Well, I found out that all requests with "OutputPage::checkLastModified: -- client send If-Modified-Since: Sun, 10 Dec 2006 13:04:30 GMT" let apache die.

If I wait a minute before sending another request I get "OutputPage::checkLastModified: client did not send If-Modified-Since header" and it works.

I found the line of code where it happens by adding some additional wfDebug() statements:

// Don't output compressed blob
while( $status = ob_get_status() ) {
        ob_end_clean();
}

This loop runs forever.

Any comments?

ehr, forgot the location:

includes/OutputPage.php line 139

geez, as soon as I add a var_dump( $status ); it works...

// Don't output compressed blob
while( $status = ob_get_status() ) {
var_dump( $status );
ob_end_clean();
}

That's not a good solution, but it works so far and maybe there is someone who can figure out where the problem is.

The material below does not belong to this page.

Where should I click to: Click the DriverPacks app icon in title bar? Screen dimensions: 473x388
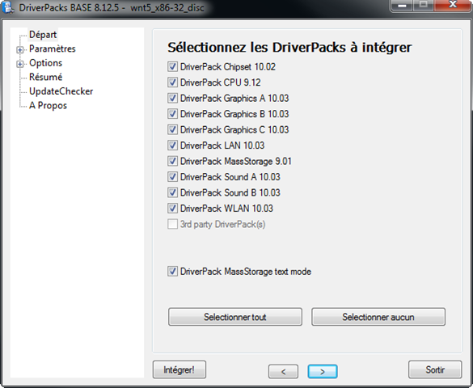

this seems to be a bug in php, or at least odd and unexpected behavior. Can you
please try replacing the loop with the followign code:

while (ob_get_level()) {
    ob_end_clean();
}
$status = ob_get_status();

Comments on http://www.php.net/manual/de/function.ob-get-level.php seem to
suggest that this sometimes may also fail, though. They suggest yet another way:

while (ob_get_length () !== FALSE) {
    ob_end_clean();
}
$status = ob_get_status();

It seems unclear if "internal" buffers of PHP are counted, and if they can be
"popped" using ob_end_clean(). If you want to do some further experiments, try
to disable all "internal" output buffereing done by php. The following ini
options come to mind: zlib.output_compression, tidy.clean_output,
session.use_trans_sid, and output_buffering (see
http://www.php.net/manual/de/ini.php for reference).

Ok, so both code snippets don't work for me.

Current PHP settings:
output_buffering = Off
zlib.output_compression = On
session.use_trans_sid = 0

After disabling zlib.output_compression it works - all solutions, including the original file as in r18220.

But it is stil unclear now if "disabling zlib" should be a requirement of MediaWiki or if there is a workaround.

Should be fixed on trunk with r18253, please confirm.